**Materials provided**
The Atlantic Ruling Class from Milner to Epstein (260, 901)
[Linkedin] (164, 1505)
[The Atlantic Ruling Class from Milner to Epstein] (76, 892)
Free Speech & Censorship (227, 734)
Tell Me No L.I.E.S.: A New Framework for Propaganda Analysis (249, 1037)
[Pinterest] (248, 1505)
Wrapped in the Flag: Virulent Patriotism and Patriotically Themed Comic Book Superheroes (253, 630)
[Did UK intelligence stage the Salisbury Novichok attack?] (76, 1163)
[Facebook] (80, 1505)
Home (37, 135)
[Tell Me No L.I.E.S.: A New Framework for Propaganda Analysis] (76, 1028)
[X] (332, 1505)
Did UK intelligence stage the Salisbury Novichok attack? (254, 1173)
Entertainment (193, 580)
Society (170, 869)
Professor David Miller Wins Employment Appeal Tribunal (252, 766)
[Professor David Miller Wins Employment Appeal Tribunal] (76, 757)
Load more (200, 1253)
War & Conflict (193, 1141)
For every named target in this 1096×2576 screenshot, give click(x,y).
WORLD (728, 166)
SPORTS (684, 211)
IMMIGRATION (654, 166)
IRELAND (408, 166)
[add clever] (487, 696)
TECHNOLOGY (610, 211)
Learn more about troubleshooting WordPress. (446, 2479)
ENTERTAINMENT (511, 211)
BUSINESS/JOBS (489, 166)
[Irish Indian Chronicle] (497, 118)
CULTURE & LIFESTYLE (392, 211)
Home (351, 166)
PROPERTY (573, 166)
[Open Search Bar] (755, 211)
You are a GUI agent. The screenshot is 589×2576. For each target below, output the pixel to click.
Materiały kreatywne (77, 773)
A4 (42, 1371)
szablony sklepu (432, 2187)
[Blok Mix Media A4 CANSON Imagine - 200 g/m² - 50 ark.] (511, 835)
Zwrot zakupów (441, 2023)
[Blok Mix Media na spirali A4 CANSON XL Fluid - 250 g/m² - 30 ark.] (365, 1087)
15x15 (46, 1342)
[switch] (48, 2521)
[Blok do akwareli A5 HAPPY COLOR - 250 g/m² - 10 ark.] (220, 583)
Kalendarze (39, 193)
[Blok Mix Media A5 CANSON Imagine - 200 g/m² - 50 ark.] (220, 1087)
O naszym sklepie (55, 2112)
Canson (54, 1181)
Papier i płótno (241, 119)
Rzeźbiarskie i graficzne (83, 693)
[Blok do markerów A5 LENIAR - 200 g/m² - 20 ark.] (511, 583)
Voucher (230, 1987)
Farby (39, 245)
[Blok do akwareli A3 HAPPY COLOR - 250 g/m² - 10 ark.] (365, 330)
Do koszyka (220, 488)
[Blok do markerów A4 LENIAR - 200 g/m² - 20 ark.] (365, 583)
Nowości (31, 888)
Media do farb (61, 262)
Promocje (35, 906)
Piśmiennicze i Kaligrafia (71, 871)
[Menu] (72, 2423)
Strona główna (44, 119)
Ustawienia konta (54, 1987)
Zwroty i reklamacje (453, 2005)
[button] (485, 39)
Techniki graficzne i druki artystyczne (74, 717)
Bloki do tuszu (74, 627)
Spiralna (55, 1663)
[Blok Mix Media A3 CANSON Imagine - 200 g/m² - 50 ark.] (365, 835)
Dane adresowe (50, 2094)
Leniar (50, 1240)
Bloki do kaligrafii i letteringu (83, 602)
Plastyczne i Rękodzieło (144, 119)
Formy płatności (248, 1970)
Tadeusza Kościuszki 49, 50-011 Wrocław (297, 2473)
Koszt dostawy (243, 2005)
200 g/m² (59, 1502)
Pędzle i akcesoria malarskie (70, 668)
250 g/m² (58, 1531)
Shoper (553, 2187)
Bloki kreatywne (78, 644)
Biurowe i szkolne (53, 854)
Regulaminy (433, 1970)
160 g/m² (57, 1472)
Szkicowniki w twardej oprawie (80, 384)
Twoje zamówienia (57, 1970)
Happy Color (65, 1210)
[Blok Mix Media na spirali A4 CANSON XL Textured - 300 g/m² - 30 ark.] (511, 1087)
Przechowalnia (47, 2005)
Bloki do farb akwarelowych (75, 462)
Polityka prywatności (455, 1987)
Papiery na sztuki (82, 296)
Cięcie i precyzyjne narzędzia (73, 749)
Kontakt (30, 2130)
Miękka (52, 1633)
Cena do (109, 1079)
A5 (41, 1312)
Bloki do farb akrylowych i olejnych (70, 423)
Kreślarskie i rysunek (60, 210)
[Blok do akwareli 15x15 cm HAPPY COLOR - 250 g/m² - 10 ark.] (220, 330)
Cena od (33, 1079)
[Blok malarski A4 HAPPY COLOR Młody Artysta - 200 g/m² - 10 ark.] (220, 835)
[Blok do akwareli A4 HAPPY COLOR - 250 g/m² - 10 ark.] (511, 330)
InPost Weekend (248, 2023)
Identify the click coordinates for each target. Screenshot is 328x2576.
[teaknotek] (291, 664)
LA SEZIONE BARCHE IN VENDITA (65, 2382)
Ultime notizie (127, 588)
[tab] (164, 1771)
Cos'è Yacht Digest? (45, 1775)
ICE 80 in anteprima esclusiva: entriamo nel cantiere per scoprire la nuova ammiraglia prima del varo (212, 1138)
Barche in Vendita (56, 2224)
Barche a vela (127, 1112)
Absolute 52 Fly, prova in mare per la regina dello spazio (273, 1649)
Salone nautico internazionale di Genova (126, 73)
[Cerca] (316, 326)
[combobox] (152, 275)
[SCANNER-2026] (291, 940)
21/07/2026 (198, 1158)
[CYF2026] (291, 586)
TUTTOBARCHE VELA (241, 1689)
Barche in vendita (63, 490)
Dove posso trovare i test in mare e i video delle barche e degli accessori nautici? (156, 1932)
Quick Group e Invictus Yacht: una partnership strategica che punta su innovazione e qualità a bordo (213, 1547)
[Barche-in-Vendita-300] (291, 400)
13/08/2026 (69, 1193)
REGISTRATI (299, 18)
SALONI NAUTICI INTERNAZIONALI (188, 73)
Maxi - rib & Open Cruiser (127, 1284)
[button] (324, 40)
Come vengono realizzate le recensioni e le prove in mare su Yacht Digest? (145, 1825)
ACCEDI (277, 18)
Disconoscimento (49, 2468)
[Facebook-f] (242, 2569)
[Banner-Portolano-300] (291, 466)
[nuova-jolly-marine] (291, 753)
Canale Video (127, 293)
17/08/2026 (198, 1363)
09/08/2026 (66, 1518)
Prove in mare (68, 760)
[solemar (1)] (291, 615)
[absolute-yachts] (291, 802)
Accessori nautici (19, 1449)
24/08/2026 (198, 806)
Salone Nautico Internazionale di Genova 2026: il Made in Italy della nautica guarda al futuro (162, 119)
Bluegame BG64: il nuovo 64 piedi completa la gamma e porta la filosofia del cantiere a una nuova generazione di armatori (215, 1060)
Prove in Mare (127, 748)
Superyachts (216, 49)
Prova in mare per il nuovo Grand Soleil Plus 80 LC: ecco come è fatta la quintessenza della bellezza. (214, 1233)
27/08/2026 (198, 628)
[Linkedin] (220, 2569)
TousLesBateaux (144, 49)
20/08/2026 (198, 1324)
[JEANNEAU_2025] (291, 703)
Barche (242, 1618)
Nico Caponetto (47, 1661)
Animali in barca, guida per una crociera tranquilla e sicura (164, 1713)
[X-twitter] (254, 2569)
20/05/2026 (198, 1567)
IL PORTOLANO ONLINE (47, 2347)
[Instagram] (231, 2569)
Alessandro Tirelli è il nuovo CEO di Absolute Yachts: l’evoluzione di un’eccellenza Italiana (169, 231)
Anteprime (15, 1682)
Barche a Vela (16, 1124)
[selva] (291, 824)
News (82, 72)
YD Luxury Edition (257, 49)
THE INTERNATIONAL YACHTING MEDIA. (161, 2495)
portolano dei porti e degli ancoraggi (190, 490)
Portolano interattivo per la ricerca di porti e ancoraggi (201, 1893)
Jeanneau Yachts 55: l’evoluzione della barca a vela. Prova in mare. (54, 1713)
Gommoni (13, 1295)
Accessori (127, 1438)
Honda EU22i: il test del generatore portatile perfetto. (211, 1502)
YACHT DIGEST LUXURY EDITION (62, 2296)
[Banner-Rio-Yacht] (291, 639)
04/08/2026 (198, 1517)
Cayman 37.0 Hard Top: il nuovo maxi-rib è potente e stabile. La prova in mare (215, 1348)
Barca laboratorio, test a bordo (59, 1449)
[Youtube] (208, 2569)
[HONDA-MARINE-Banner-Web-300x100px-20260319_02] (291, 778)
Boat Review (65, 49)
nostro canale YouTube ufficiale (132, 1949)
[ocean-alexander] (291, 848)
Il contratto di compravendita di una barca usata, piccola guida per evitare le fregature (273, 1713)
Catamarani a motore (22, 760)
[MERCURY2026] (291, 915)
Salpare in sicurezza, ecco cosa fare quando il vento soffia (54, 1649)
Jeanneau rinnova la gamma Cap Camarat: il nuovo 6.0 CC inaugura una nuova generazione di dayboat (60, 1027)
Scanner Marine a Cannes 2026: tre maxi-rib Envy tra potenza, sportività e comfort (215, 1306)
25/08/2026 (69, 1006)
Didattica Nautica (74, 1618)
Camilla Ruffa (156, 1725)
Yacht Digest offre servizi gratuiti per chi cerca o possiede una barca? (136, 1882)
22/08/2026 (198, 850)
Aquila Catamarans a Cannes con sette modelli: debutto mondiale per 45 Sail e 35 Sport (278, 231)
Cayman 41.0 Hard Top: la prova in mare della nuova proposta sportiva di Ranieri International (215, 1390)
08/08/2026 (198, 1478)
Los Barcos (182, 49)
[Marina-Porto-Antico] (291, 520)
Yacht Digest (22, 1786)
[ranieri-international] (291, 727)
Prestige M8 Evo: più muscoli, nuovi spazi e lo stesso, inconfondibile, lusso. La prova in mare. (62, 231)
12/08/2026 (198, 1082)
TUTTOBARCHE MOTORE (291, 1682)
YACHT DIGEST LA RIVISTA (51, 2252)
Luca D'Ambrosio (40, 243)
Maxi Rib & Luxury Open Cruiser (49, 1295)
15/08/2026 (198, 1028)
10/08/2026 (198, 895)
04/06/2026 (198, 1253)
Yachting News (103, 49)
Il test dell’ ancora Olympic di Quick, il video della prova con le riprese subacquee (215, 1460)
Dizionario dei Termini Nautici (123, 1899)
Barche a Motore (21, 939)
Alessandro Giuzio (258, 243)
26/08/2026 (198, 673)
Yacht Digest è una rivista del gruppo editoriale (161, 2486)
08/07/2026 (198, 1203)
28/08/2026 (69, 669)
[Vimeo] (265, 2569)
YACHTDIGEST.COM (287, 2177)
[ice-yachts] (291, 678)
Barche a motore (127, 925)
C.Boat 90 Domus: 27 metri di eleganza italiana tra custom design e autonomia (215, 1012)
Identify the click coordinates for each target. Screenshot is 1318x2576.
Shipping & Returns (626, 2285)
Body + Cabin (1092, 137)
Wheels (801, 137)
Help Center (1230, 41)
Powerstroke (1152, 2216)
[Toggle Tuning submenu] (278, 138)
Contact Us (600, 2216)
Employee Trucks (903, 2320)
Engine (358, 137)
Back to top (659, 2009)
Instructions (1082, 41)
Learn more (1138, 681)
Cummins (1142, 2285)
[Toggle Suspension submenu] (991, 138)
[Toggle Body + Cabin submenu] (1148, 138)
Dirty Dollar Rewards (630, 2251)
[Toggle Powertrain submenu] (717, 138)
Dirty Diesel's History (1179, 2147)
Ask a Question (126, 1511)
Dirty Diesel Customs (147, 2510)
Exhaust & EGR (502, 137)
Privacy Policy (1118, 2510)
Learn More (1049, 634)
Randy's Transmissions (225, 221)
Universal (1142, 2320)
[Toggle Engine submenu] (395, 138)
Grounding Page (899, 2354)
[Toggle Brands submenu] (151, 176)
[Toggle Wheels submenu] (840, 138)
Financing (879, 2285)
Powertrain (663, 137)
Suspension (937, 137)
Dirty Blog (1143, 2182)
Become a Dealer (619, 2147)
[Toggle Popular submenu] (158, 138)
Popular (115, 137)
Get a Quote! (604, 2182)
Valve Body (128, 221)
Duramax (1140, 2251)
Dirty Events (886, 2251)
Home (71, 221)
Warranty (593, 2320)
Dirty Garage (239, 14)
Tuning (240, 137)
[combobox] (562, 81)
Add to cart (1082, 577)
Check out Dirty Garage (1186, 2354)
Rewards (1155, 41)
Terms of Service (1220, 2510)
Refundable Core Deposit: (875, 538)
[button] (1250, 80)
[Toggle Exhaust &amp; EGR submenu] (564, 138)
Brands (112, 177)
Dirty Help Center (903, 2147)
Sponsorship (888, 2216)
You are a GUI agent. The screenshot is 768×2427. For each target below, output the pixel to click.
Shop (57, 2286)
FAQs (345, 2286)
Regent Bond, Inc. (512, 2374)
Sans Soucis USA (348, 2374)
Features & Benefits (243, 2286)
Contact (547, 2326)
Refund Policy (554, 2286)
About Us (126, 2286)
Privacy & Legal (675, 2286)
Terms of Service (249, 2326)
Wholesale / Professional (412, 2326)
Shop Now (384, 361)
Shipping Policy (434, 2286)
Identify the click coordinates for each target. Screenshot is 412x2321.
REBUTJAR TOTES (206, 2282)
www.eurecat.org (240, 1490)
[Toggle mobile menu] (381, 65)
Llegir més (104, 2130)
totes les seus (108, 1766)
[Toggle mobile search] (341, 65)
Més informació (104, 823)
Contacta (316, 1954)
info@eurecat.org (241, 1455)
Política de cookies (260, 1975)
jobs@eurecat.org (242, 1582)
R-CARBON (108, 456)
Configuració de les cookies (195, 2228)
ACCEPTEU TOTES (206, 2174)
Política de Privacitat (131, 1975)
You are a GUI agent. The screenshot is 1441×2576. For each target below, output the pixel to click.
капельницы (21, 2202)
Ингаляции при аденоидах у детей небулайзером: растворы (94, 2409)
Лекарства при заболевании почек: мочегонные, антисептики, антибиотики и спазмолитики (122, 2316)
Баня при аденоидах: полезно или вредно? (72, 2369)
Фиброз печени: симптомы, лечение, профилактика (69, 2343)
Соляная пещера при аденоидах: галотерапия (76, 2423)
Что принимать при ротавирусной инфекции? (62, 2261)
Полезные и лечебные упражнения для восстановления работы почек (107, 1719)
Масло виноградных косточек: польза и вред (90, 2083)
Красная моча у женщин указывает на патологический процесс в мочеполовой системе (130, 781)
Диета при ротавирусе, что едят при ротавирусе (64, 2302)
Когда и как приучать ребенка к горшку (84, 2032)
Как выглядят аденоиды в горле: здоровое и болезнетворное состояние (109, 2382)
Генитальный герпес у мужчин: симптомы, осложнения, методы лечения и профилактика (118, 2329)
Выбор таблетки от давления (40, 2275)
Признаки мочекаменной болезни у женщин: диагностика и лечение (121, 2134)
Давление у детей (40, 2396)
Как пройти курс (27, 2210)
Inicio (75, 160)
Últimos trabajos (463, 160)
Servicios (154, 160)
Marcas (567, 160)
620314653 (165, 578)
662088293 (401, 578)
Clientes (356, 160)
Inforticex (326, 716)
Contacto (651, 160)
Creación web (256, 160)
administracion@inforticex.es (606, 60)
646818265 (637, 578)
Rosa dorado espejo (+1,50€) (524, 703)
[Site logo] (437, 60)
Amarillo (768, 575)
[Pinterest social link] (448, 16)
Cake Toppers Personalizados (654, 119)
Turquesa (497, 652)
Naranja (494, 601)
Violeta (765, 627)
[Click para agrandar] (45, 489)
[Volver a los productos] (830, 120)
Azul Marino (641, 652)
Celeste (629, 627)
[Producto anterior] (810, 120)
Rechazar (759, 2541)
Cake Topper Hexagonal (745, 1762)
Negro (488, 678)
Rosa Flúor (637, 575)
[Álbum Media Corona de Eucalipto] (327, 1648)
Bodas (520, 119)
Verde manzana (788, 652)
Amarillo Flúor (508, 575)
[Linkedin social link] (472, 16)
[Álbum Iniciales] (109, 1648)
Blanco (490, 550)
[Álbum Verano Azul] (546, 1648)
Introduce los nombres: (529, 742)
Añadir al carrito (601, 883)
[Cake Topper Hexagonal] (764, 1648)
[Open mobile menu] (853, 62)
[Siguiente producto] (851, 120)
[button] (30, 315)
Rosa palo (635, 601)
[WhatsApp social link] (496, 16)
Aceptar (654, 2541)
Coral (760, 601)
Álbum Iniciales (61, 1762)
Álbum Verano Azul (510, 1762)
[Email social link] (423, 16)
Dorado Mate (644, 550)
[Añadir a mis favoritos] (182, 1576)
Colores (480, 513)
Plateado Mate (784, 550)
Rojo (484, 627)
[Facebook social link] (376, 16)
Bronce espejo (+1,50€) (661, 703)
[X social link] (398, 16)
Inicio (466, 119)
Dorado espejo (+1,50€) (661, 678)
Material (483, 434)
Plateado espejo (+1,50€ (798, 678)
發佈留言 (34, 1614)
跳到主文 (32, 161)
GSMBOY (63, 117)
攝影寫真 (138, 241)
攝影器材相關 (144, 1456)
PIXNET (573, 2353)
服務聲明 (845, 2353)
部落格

**Aim of the exercise**
How many lines in the listing above contain the string "Exhaust"? Answer with the number only.

**Answer section**
2